/**
* 生产者
*/
public class TestProducer {
public static void main(String[] args) throws Exception {
Properties props = new Properties();
props.put("bootstrap.servers", "node4:9092,node2:9092,node3:9092");
props.put("key.serializer",
"org.apache.kafka.common.serialization.StringSerializer");
props.put("value.serializer",
"org.apache.kafka.common.serialization.StringSerializer");
KafkaProducer<String, String> producer = new KafkaProducer<String, String>(
props);
for (int i = 0; i < 100000; i++) {
ProducerRecord<String, String> km = new ProducerRecord<String, String>(
"itheima01", "this is a msg=====" + i);producer.send(km);
producer.flush();
if (i % 100 == 0 && i != 0) {
Thread.sleep(10000);
}
}
}
}
---------消费者------------------------
public class TestConsumer {
public static void main(String[] args) throws Exception {
Properties props = new Properties();
// 指定 kafka 集群地址
props.put("bootstrap.servers", "node2:9092,node3:9092,node4:9092");
// 指定消费者组 id
props.put("group.id", "test1");
// key 的序列化类
props.put("key.deserializer",
"org.apache.kafka.common.serialization.StringDeserializer");
// value 的序列化类
props.put("value.deserializer",
"org.apache.kafka.common.serialization.StringDeserializer");
// 通过配置,创建消费者
KafkaConsumer<String, String> kafkaConsumer = new KafkaConsumer<String, String>(
props);
//订阅消费
kafkaConsumer.subscribe(Arrays.asList("itheima01"));
while (true) {
//消费数据
ConsumerRecords<String, String> records = kafkaConsumer.poll(1000);
for (ConsumerRecord<String, String> record : records) {
if (record.partition() == 0) {String topic = record.topic();
int partition = record.partition();
long offset = record.offset();
String key = record.key();
String value = record.value();
System.out.println("topic:" + topic);
System.out.println("partition:" + partition);
System.out.println("offset:" + offset);
System.out.println("key:" + key);
System.out.println("value:" + value);
System.out.println("------------------------------");
}
}
}
}
}
---------------------------------
与Spark Streaming实时对接
package test
import org.apache.kafka.clients.consumer.ConsumerRecord
import org.apache.kafka.common.serialization.StringDeserializer
import org.apache.spark.{HashPartitioner, SparkConf, TaskContext}
import org.apache.spark.streaming.dstream.{DStream, InputDStream}
import org.apache.spark.streaming.kafka010.{ConsumerStrategies, HasOffsetRanges, KafkaUtils, LocationStrategies, OffsetRange}
import org.apache.spark.streaming.{Seconds, StreamingContext}
/**
* @author:keffer
* @nowTime:2019/8/31
*/
object Kafka2Streaming {
System.setProperty("hadoop.home.dir", "D:\\hadoop-2.7.1")

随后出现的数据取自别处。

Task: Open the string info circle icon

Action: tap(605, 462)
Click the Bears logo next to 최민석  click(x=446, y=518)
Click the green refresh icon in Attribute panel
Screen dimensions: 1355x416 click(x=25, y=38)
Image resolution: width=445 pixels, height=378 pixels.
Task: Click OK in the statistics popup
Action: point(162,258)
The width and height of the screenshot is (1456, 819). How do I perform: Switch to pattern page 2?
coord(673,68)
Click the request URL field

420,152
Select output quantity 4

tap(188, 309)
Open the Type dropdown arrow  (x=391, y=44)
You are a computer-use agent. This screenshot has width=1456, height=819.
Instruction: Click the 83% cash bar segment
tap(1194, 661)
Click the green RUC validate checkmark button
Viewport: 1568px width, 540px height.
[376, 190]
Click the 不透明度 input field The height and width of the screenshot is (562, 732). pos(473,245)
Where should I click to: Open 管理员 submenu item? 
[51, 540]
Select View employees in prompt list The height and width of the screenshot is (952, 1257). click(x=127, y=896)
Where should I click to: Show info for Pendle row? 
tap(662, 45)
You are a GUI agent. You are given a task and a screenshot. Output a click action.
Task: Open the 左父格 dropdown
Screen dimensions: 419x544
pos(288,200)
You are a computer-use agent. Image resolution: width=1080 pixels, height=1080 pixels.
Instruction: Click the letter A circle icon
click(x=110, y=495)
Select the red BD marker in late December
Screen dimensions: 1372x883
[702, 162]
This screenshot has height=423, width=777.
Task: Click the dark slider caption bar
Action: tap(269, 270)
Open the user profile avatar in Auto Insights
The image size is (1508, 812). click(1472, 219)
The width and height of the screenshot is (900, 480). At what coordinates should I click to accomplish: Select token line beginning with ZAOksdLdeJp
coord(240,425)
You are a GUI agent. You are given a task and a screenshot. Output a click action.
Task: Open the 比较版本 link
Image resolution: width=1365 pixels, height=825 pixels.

def main(args: Array[String]): Unit = {
val checkpointDir = "d://cp-20190715-2"
val ssc = StreamingContext.getOrCreate(checkpointDir,
() => {
createContext()
})
ssc.start()
ssc.awaitTermination()
}
// 创建上下文并计算,返回计算后的上下文
def createContext(): StreamingContext = {
// 创建上下文
val sparkConf = new SparkConf()
.setAppName("loadkafkadatatest").setMaster("local[2]").set("spark.testing.memory", "512000000")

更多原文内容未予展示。